Is the Door to Negative Bliss Painted Green?


I see that Marilyn Chambers has recently passed on (man, I don't keep up with the news for shit!). The woman who singlehandedly(sic) kept several major tissue manufacturers afloat during the 1970's recession, and who also answered the perennial conundrum of 'How much wood...?' in her own, singular (or should I say, multiple) fashion. RIP, babycakes. You finally achieved that final 56/100% you were shooting for. And if there IS an afterlife, I'm sure everybody's really happy to see you!

7 comments:

Anonymous said...

who?

your host said...

I guess you had to have been there.

TGGP said...

I also wasn't there, so what's with the 56/100 thing?

Anonymous said...

I was probably in a blessed state of non-existance at the time.

(sigh)

your host said...

TGGP: Marilyn Chambers was the cover girl for the Ivory Snow box (see picture), before becoming a porn star. They advertised their product as being '99 44/100 percent pure'. Delicious irony, yes?
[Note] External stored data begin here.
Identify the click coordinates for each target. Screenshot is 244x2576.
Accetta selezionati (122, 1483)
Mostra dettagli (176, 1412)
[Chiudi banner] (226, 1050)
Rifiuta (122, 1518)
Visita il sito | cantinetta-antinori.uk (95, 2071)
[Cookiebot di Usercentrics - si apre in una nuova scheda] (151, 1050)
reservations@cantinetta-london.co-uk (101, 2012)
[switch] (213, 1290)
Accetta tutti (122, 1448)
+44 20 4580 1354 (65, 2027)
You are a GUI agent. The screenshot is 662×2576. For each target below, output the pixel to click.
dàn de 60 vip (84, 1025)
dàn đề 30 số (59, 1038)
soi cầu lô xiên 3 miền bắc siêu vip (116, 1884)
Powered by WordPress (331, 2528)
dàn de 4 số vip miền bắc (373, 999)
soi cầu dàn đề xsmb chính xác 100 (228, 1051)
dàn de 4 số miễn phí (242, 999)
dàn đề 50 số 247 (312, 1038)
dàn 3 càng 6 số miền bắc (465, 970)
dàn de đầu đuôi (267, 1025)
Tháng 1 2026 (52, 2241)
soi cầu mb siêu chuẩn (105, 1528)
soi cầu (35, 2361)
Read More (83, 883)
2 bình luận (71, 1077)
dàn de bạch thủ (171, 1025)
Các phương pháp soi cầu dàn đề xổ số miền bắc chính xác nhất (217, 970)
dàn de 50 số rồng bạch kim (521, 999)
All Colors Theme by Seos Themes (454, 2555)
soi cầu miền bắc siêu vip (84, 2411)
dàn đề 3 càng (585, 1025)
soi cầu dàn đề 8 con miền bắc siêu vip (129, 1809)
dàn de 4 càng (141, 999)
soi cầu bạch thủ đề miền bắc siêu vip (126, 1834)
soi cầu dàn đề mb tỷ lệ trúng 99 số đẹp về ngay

Anon: Yeah, you probably missed Linda Lovelace as well.

compoverde said...

When I see people work and perform any type of structured task it makes me think of nonexistence. Why is this? Is it a similar feeling that Camus describes when he talks about the absurdity of existence? Does anyone have any notions about ordinary life activities, culture, etc? Can an individual in a tribal culture understand the absurdity of the life they lead just as much as modern western man understand the absurdity of the life that he leads? Does existential reflection only exist in "post-modern" societies? Can anyone at any time in any culture see the absurdity of living?

Mitchell said...

compoverde, I would have to know something substantial about your psychology to do more than guess at the answer to the first question, but just going by what you say, you have an analysis of life as so futile that nonexistence is to be preferred, and then you see this futility concretely and constantly manifested in what the people around you are doing, and that is why you are reminded of nonexistence by mundane activities. (It is probably a common occurrence, in philosophical thinkers of all sorts, that they have odd habitual associations between some everyday phenomenon, and some very abstract concept.)

With respect to your other questions, all thoughts have preconditions and those preconditions are not equal. If you don't have a concept of existence-as-a-whole (under whatever name) you can't make a value judgement about existence-as-a-whole, and so on. It should be possible for a sufficiently powerful thinker, especially under the spur of the right sort of experiences, to think the thought 'Life in all its forms is a mistake', in any of a wide range of historical and possible cultures. But the richer the culture is in preexisting philosophy and thought about life, the easier it will be to think such and related thoughts.